A sensory experience of walking down Balham High Road:
Balham High Road is the type of place where you’d expect to come across a cafe decorated with old books and selling homemade apple cake, and sure enough, such an establishment can be found. It has tables outside, on the junction between the high street and a residential road. Once I was sipping a coffee there, when my idling was disrupted by the sight of a man sprinting around the corner, something clutched in his arms, with a shop security guard in pursuit. In a moment the pair had disappeared into a car park and the dash of drama that had piqued my interest was reabsorbed into the humdrum rhythm of the high road. The only remnant of the incident was in the memories of those who had witnessed it.
On a bright afternoon in early autumn, I found myself at the cafe again, sitting outside with a coffee and a book. The sedate flow of cars and pedestrians barely disturbed my reading, though my eyes flicked up at intervals, my attention stayed moored in the story. They were moments of reflection more than a distraction, but the subconscious is an assiduous sentry and, during one of those brief glances, it alerted me to a detail that didn’t match the scene it had come to expect. The process was like that of recognising someone you know in an unfamiliar setting: the rupture in your expectations attracts your attention, but the conscious mind takes a moment to process the surprise.
It was only a detail: a couple of men waiting for a bus weren’t looking down at their phones or talking to each other but were looking back down the pavement. Whatever was compelling their attention was around the corner from where I was sitting and hidden from my view. Their behaviour offered conflicting clues as to what it might be. They seemed faintly amused, facial expressions not betraying alarm, yet they were conspicuously keeping the frame of the bus shelter between themselves and whatever it was they were observing.
I considered this tableau for several seconds before it burst into my field of vision: a cloud of reddish-brown dust, billowing down the pavement at head height. The men ducked back into the bus stop, and another second or so later a gust of grit-infused air filled my eyes. It felt like sand being blown up into my face, yet as I blinked and tried to rub it away I noticed a sweet aroma around me. I smelt my hands, slightly greasy with the residue of whatever I’d wiped from my eyes. My brain again refused to process the evidence of my senses. It seemed unlikely, but my nose stuck to its story: a cloud of cinnamon powder had just blown down the street.
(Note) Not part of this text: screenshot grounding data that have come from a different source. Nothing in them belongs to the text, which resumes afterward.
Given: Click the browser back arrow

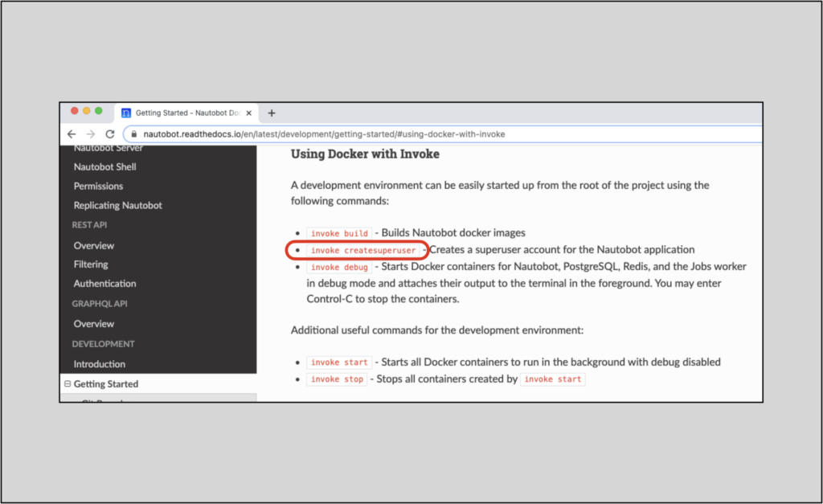Looking at the screenshot, I should 72,134.
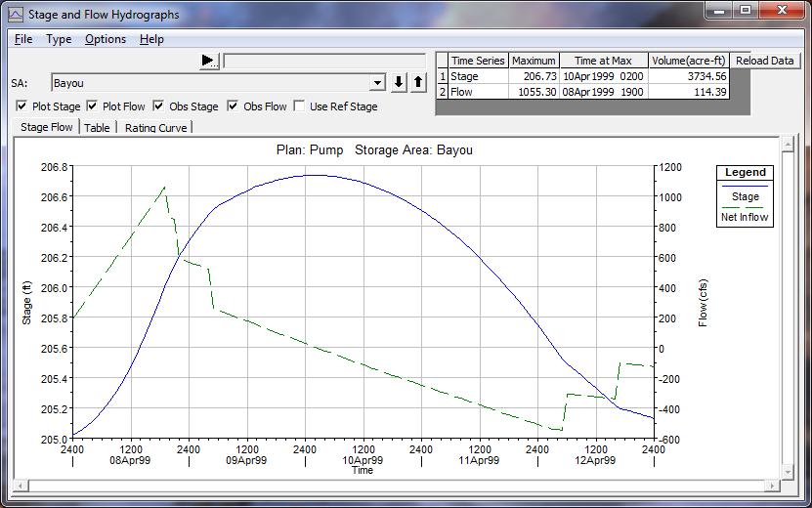Expand the SA Bayou dropdown list

[377, 83]
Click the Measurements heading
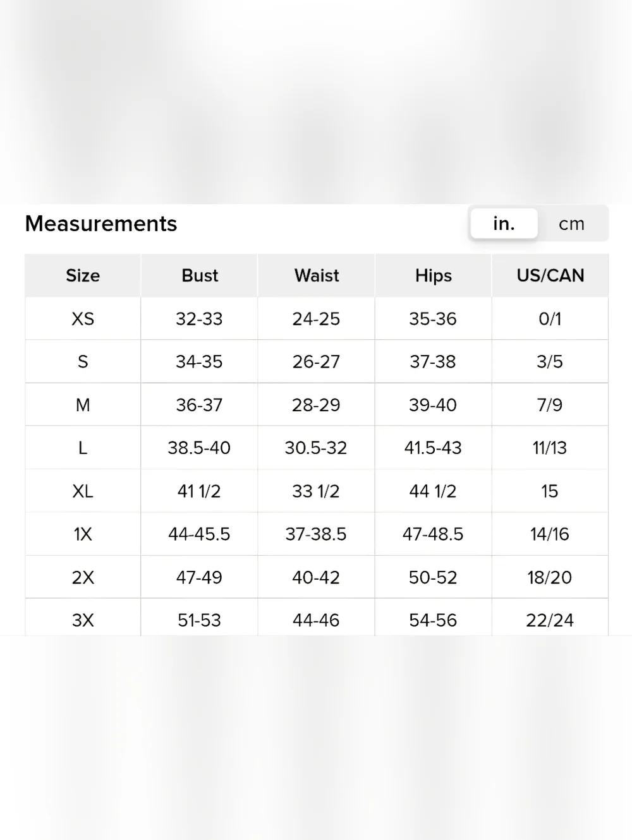 [101, 224]
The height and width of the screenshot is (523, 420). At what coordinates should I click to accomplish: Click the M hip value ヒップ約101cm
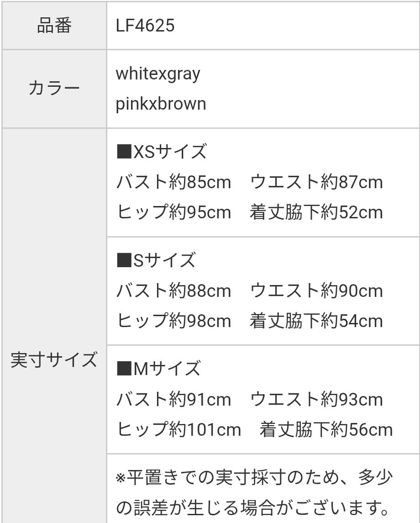179,429
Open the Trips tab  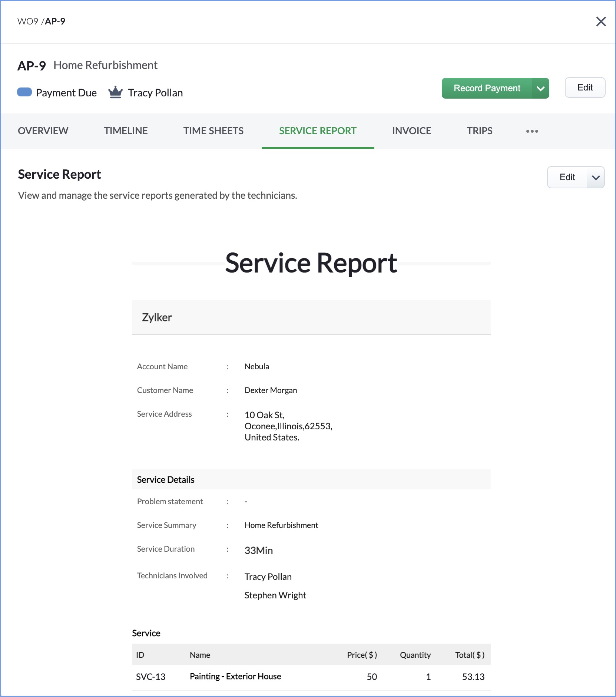point(479,131)
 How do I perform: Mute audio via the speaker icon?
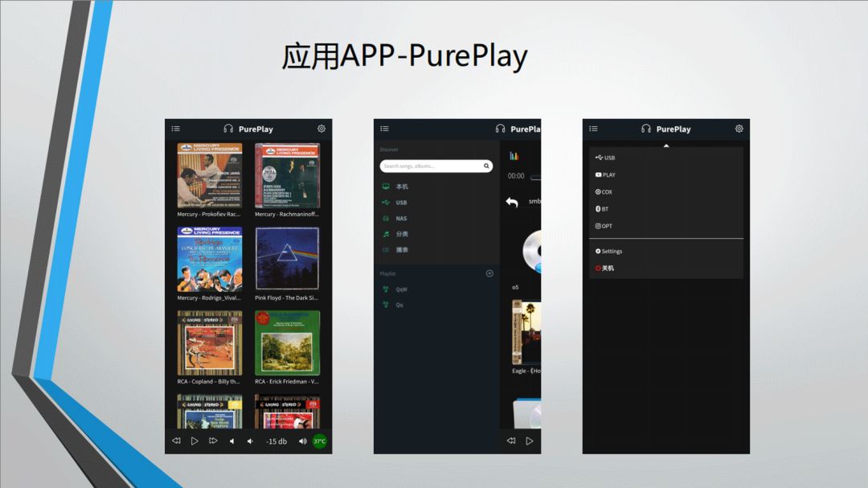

This moment of quiet astonishment was fractured by a dramatic sight familiar to me: a man sprinting around the corner from the high street and hurdling a barrier into the car park. Another man—whose longish hair, face, beard, chest and shoulders were coated in the burnt umber coloured powder—was the next extraordinary character to enter the scene. It looked as if he’d been dunked headfirst in a vat of the stuff, or like a bronze bust that had acquired real limbs. His phone was raised to his metallic head. “He’s running now,” he said, with resignation, and within a few seconds, he too had disappeared into the car park.
I walked out onto the pavement. There was no trace of the cinnamon or of its source and not even a taste of it in the air. The bus had been and gone and had taken the men I’d first spotted with it, and there was no unusual agitation in the manners of the people on the pavement. Everything looked and smelt completely normal. All that remained of the event was a memory, stinging eyes, and the warm spicy scent of cinnamon on my fingers.